I'm trying to scrape the website
https://www.basketball-reference.com/playoffs/NBA_2021_standings.html
for the Expanded Standings table. I have tried many variations using the rvest library but can't seem to get anything to work. The latest code used is:
url = "https://www.basketball-reference.com/playoffs/NBA_2021_standings.html"
test = url %>%
rvest::read_html() %>%
rvest::html_nodes("table") %>%
.[[1]] %>%
rvest::html_table(header = FALSE)
Is there a way to scrape this table using rvest in R-studio?
CodePudding user response:
I don't try with revest, but today I was trying scrape and I got it with httr and xml library, see my code:
library(magrittr)
url = "https://www.basketball-reference.com/playoffs/NBA_2021_standings.html"
r_nba <- httr::GET(url,
httr::write_disk("nba_2021.html"))
# for Eastern table .conf == "E", and for Western .conf == "W"
.conf <- "E"
xpath <- glue::glue('//*[@id="confs_standings_{.conf}"]')
html <-
xml2::read_html(r_nba) %>%
xml2::xml_find_first(xpath) %>%
rvest::html_table()
CodePudding user response:
I think this gets what you're after
library(rvest)
library(tidyverse)
url = "https://www.basketball-reference.com/playoffs/NBA_2021_standings.html"
page_html <- url %>%
rvest::read_html()
page_html %>%
rvest::html_nodes("table") %>%
.[[1]] %>%
rvest::html_table(header = FALSE)
page_html %>%
html_nodes(xpath = '//comment()') %>%
.[29] %>%
html_text() %>%
paste(collapse = '') %>%
read_html() %>%
html_nodes('table') %>%
html_table() %>%
.[[1]]
# # A tibble: 17 x 18
# `` `` `` Place Place Conference Conference Division Division Division Division Division Division
# <chr> <chr> <chr> <chr> <chr> <chr> <chr> <chr> <chr> <chr> <chr> <chr> <chr>
# 1 Rk Team Over… Home Road "E" "W" "A" "C" "SE" "NW" "P" "SW"
# 2 1 Milwaukee … 16-7 10-1 6-6 "12-5" "4-2" "4-3" "" "8-2" "" "4-2" ""
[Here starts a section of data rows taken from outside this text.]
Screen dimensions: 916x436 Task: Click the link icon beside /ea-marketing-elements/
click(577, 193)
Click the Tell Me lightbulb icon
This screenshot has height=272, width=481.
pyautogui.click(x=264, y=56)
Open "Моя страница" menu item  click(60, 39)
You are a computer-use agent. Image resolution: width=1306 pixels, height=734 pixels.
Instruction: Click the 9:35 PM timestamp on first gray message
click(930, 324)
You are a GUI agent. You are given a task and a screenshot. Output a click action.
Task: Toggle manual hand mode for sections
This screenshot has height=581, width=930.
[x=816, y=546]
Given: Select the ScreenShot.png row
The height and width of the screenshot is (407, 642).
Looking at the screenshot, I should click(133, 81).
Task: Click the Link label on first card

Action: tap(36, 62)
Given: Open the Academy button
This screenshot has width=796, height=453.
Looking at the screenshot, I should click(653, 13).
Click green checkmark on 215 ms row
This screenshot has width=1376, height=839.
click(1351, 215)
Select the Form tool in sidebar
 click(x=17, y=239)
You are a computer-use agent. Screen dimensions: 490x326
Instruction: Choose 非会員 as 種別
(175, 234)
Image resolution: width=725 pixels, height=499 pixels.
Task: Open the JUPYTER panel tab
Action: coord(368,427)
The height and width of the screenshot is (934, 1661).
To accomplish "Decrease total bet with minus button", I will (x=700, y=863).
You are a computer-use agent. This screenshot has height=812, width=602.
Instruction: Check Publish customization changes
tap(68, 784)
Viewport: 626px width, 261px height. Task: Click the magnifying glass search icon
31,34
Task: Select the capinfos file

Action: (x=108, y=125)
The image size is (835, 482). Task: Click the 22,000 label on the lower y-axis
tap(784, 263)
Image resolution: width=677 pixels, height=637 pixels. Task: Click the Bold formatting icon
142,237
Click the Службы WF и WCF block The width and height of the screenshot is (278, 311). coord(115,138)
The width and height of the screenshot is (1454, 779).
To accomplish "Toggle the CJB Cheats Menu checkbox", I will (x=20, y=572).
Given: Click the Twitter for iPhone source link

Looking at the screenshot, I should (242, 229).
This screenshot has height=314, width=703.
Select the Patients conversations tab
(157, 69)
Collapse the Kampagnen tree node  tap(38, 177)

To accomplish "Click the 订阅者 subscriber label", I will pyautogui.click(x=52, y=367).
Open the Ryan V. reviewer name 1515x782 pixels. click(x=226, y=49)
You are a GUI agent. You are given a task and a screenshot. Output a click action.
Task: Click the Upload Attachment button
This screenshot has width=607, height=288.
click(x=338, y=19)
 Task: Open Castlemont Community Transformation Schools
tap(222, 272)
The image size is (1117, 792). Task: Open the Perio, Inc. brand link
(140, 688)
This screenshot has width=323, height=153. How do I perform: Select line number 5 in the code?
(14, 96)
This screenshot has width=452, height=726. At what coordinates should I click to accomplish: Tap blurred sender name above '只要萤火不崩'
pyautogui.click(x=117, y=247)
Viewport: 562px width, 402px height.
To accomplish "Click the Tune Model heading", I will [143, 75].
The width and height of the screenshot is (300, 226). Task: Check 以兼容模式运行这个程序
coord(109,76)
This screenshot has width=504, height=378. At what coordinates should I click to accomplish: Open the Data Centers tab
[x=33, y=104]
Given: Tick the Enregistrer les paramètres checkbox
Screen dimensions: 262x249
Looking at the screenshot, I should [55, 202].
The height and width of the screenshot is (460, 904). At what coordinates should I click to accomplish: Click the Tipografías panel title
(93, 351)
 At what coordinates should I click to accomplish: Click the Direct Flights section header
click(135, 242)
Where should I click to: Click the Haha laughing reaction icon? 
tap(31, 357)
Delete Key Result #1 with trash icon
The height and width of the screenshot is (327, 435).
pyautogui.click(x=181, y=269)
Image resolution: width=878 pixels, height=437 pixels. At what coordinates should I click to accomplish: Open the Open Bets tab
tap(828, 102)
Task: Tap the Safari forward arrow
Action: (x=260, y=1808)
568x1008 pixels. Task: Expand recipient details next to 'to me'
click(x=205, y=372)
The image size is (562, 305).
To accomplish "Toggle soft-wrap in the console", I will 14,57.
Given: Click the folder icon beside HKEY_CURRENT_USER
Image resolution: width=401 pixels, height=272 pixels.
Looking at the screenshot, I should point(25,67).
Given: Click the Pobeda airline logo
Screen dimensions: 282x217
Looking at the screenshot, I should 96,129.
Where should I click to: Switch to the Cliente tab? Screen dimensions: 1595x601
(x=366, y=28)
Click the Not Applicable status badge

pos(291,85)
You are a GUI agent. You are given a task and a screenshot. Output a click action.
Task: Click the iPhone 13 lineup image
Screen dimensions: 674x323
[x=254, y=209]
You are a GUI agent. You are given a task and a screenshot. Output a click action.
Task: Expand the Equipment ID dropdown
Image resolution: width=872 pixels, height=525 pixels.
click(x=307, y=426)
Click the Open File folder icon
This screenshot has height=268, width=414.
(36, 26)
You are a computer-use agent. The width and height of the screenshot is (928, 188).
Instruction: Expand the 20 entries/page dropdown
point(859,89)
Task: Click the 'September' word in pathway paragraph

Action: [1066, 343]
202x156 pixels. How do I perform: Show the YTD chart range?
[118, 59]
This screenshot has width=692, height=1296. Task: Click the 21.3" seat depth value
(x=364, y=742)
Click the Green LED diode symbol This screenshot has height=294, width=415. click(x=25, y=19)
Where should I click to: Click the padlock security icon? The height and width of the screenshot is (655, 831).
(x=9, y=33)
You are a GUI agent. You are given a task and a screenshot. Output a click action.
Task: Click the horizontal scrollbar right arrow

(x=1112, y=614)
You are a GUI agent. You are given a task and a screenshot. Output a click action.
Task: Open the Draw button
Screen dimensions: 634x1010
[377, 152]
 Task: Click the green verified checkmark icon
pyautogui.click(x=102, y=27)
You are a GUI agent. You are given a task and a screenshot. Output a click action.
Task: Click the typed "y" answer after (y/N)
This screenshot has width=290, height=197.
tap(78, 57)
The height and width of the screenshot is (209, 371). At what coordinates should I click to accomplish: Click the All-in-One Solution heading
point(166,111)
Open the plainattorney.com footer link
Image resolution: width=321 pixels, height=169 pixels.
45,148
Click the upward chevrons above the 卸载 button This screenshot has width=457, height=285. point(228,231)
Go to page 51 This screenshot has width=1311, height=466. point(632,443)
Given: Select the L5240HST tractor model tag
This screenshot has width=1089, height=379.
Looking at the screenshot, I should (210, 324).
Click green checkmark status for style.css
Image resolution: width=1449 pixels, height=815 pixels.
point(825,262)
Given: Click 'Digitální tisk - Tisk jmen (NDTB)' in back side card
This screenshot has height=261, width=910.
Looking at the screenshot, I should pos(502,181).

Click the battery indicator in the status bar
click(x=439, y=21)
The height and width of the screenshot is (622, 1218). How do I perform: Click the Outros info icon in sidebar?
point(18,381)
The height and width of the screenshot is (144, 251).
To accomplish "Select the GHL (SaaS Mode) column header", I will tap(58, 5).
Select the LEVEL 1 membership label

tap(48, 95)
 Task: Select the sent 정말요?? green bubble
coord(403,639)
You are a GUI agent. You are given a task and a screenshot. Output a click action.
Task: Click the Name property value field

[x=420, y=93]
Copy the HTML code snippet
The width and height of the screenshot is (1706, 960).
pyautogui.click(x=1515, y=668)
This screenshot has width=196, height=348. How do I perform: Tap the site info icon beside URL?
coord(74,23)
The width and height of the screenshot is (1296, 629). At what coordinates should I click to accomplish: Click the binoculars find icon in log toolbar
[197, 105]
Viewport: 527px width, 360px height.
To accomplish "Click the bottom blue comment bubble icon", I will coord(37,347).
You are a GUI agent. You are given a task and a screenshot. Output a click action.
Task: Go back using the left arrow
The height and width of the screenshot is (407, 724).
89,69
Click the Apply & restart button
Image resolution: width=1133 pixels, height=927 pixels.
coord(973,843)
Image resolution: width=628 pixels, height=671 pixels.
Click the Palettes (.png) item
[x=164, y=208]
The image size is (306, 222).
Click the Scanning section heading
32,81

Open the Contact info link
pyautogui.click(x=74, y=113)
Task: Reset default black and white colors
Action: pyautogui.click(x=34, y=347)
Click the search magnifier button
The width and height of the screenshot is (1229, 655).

# 3 2 Phoenix Su… 14-8 8-3 6-5 "2-4" "12-4" "" "2-4" "" "4-0" "8-4" ""
# 4 3 Atlanta Ha… 10-8 4-4 6-4 "10-8" "" "8-4" "2-4" "" "" "" ""
# 5 4 Los Angele… 10-9 5-5 5-4 "" "10-9" "" "" "" "4-2" "2-4" "4-3"
# 6 5 Brooklyn N… 7-5 6-1 1-4 "7-5" "" "4-1" "3-4" "" "" "" ""
# 7 6 Philadelph… 7-5 4-3 3-2 "7-5" "" "" "" "7-5" "" "" ""